---------- Data section ----------

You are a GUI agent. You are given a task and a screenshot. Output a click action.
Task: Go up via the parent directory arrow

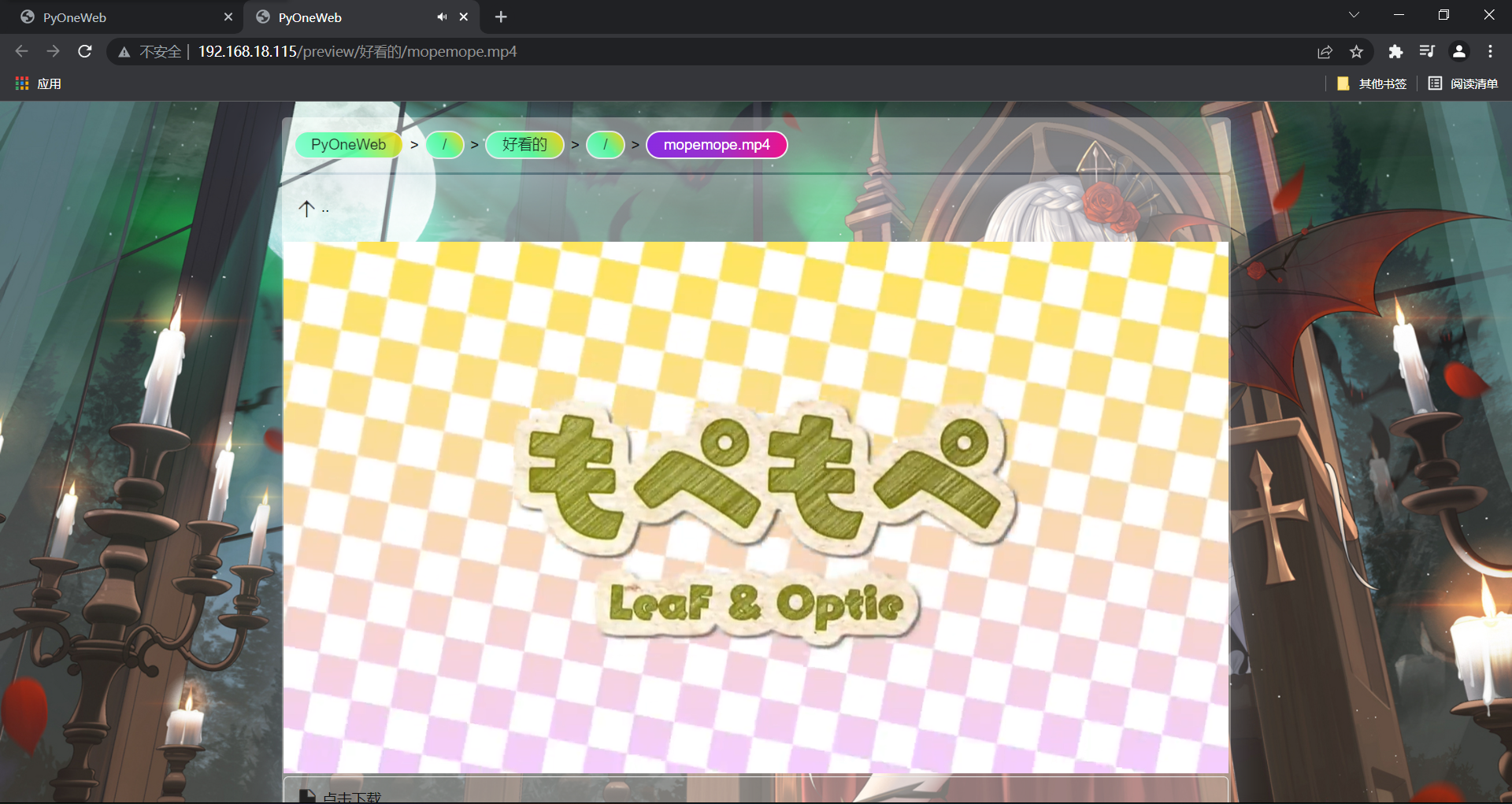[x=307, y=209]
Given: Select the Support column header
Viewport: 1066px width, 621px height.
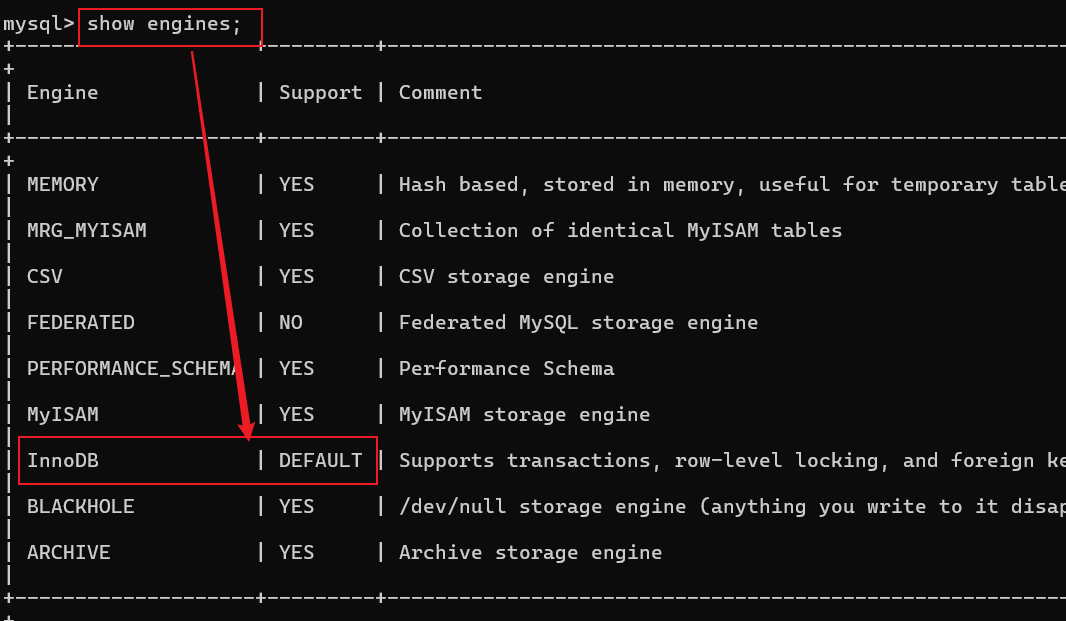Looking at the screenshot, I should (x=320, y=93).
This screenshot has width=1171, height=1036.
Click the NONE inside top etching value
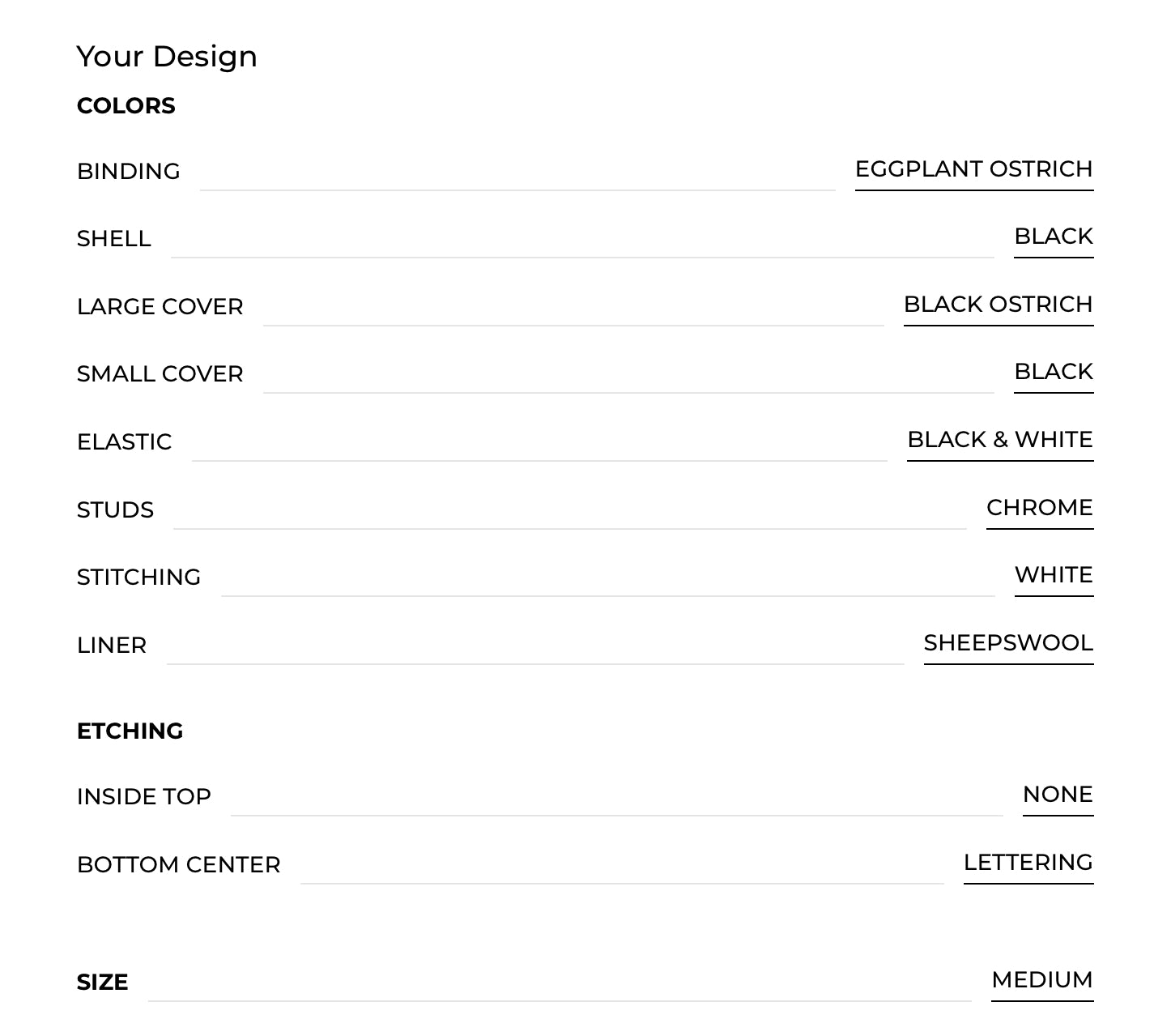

----------

▶ **Required action**
Nothing but the lines from the line holding "Given: Select the Support column header" through the last line of the entries above is to be reproduced, exactly and without pictures.

▶ **Answer to the exercise**
Given: Select the Support column header
Viewport: 1066px width, 621px height.
Looking at the screenshot, I should (x=320, y=93).
This screenshot has width=1171, height=1036.
Click the NONE inside top etching value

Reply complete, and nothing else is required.